Come logo un’incisione degna del miglior Gustave Dorè, del tipo che ti aspetti l’uscita di una sinfonia dalle casse. E invece la prima reazione è di sgomento. Ma tranquilli dura poco, l’umano ha bisogno di dare forma allo sconosciuto per stare sereno, allora va in orbita e ci ragiona sopra. E la conclusione è che a dare una forma non ce la fai manco a piagne. I Masai Band assomigliano a tutto e a niente, e a loro questo piace tanto si vede. Nell’era della bella forma e della sostanza inesistente, di cover imbarazzanti tratte da gente che col “bel canto” non c’entra una mazza: questo disco lo spediamo dritto nella cartella: “rare boccate d’aria moderna senza scomodare i morti che ne han già pieni i santissimi”.

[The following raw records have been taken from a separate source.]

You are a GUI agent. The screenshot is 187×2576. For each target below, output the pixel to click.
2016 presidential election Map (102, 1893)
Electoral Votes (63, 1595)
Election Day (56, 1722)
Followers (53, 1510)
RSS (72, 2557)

I MB sono musicanti da ossimori continui: anarchia strutturale da “vaffa” di pancia e pugni al cielo, ma bassi imperanti che trascinano sull’introspezione emotiva del buon vecchio Grunge. Salgono all’Olimpo dei grandi pensatori (Huxley e Heinlein e tutti gli altri), per poi sconsacrarli nei testi, nella dimensione di un Bar Sport con birrozza al seguito.
Non ci avete capito nulla? Forse sono io, e invece no, è colpa loro che amano creare confusione. L’ultimo verso ferma la folle corsa dello sfogo accellerato con una mazzata alla Baseball Furies, con quelle mezze frasi che aprono un mondo di possibilità e non danno nessuna risposta, perché la cosa non li riguarda. Tutto ciò è meravigliosamente filosofico, ma senza sgradevoli aforismi da Social Network: è una dimensione intima quanto grezzamente spontanea. Insomma, Prendete i CCCP, tagliate finemente, setacciate per eliminare qualunque pugno chiuso e bandiera, mettete il cantante in cantina così sembra un’eco della coscienza e ravvivate il fuoco scendendo strumentalmente di qualche ottava. Servire caldo con birra ghiacciata, che tanto la portano loro. Esordio col botto? No, in sordina, senza pretese. E ci piace.